** START **

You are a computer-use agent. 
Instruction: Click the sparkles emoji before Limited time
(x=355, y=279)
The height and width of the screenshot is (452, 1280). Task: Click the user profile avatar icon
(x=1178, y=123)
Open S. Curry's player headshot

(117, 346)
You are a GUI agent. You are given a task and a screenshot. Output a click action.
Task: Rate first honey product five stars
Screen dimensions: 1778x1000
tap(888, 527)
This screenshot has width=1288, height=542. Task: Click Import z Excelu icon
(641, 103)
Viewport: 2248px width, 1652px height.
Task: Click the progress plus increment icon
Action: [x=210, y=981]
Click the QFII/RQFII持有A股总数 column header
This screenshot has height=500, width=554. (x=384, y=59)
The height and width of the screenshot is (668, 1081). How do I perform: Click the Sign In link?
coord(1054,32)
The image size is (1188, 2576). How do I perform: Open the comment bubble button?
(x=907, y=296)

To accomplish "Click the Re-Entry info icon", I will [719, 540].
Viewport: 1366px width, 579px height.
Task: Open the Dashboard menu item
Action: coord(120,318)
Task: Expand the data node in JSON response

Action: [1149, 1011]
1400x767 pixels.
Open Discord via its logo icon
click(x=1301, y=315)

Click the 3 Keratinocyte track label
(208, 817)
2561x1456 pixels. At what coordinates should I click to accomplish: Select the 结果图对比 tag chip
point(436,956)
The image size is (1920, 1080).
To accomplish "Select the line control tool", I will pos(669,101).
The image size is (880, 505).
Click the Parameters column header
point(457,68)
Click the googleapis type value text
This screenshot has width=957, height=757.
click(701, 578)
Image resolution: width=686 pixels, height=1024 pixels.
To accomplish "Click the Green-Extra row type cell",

** END **

How many lines in the material above contain the string "Select"? Case counts; reply with the number only.

Full output >> 2